Ask HN: Is coding a passion or just work? - shire

I&#x27;m curious how many people on here code for a living as a passion and love doing it every single day or is bored of it but do it just for work to pay the bills and support the ones they love?
======
dandrews
Coding? There's nothing like being in the zone, nothing at all. Long periods
of intricate code-weaving, punctuated by the thrill of neurons locking into
place when you solve a problem.

But then you get noticed, acquire new responsibilities, start managing things,
running meetings, get a budget, negotiate contracts, handle staffing... and
the first thing you know you have an eight-to-five job.

------
jimlei
Should be a passion, when a developer go into "get by to pay the bills" mode
he/she should get restructured to a new project or whatever else can spark
their passion again.

Me? Passion.

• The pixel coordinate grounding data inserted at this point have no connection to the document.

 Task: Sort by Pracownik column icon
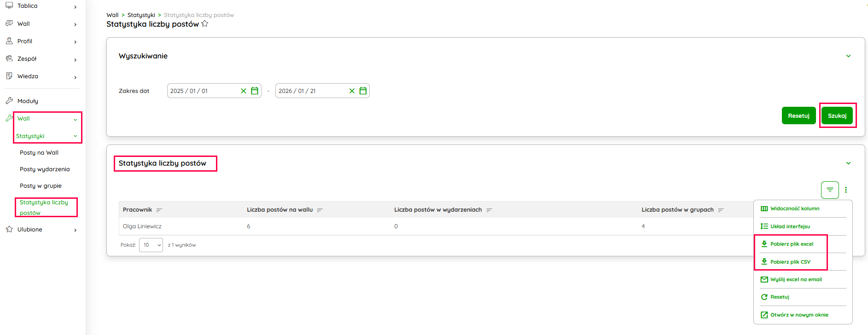pos(159,210)
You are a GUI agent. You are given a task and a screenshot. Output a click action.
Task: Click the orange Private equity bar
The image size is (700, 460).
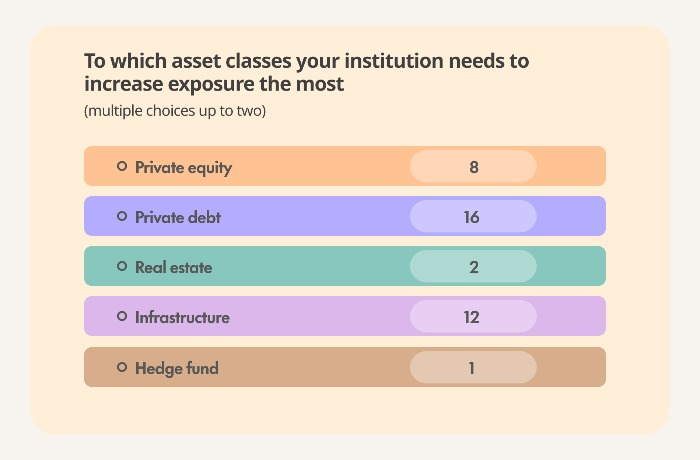click(x=345, y=166)
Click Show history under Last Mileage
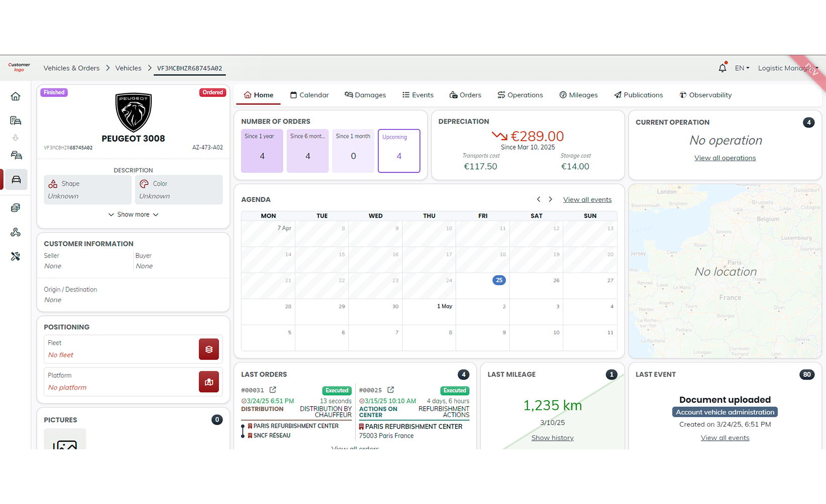 [x=552, y=438]
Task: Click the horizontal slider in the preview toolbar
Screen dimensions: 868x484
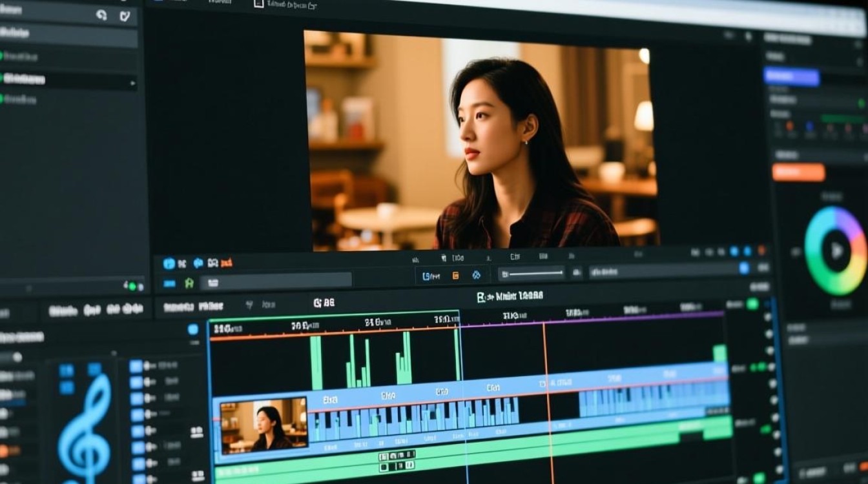Action: click(x=532, y=274)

I work from 7 to 15 and code on hobby projects / play with new
languages/frameworks almost daily after that.

------
lettergram
If they are on HN, they probably do it for passion. I doubt people who code
only for work would be on HN on a saturday.

------
DLion
Passion first of all for me. "Choose a job you love, and you will never have
to work a day in your life."

------
eudoxus
loving coding? ... this guy!

It also pays my bills (sometimes). But it was a passion long before that.